Texto de lectura
Fernando Sánchez Torres. (El Tiempo)
Aplaudo con entusiasmo la propuesta de que los profesionales graduados en las universidades públicas aporten algo de sus ingresos a su Alma Máter. Sería un acto de elemental gratitud, que, por eso, debiera ser espontáneo y no impositivo.
He sido un convencido de que los egresados de cualquier universidad -con mayor razón si lo son de una oficial- debieran ser solidarios con ella, sobre todo en los momentos de dificultades. Precisamente, las universidades públicas suelen funcionar en medio de angustias presupuestales, que les impiden desarrollar actividades importantes, como son la investigación y el bienestar institucional. En Colombia -y en cualquier otro país-, el papá Estado se ve siempre corto para atender las demandas y exigencias de sus centros de educación superior; por eso, los funcionarios correspondientes les recomiendan que busquen la manera de contribuir a su financiación, sugerencia que es interpretada como una afrenta y una intención proclive hacia la educación privada. El rechazo no tarda en expresarse: «¡El Gobierno es enemigo de la universidad pública!».

Datos registrados
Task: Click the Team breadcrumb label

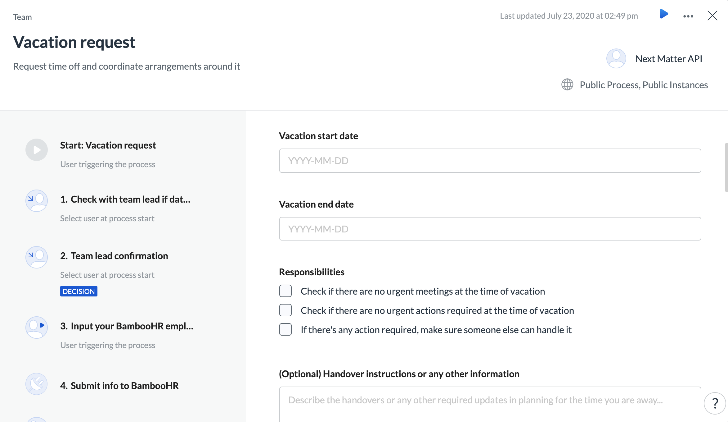Action: point(22,17)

Tarea 1
Enumere los rasgos con que el artículo sobre las universidades públicas califica el aporte de los graduados a su Alma Máter en su primer párrafo.
Tarea 2
Indique si cada afirmación concuerda con el artículo sobre las universidades públicas y cite las palabras del texto que lo deciden: (a) el autor rechaza la propuesta de que los graduados aporten parte de sus ingresos a su universidad; (b) las universidades públicas suelen funcionar con dificultades presupuestales; (c) la escasez de recursos estatales para la educación superior es exclusiva de Colombia.
Tarea 3
Reanude la redacción del artículo sobre la financiación de las universidades públicas a partir de su última oración.
Los datos provienen de una fuente distinta a la del texto de lectura.

Respuesta 1
- Un acto de elemental gratitud
- Espontáneo
- No impositivo

Respuesta 2
(a) No: «Aplaudo con entusiasmo la propuesta de que los profesionales graduados en las universidades públicas aporten algo de sus ingresos a su Alma Máter».
(b) Sí: «las universidades públicas suelen funcionar en medio de angustias presupuestales».
(c) No: «En Colombia -y en cualquier otro país-, el papá Estado se ve siempre corto».

Respuesta 3
Durante mi paso por la dirección de la Universidad Nacional siempre propicié la organización de los egresados en torno de la institución. En el Primer Encuentro de Ex alumnos de la Facultad de Medicina, realizado el 20 de junio de 1983, les decía: «La Universidad y sus directivos suelen encontrarse demasiado solos en las horas de dificultades, frente a las múltiples y graves circunstancias que conspiran contra su buen nombre y contra su supervivencia. Por eso se hace necesario que todos a una le brindemos apoyo no solo espiritual, sino también presencial y material. Los ex alumnos, ciertamente, estamos llamados y obligados a ser su más sólido soporte y sus más caracterizados defensores». Demandaba yo la atención sobre la estrechez presupuestal que impedía el desarrollo cuantitativo y cualitativo de la Universidad e invocaba la gratitud para retribuir en algo lo mucho que ella nos había dado. «Un aporte económico anual -añadía-, hecho por todos y con destino específico, sería una positiva demostración de solidaridad con nuestra Alma Máter».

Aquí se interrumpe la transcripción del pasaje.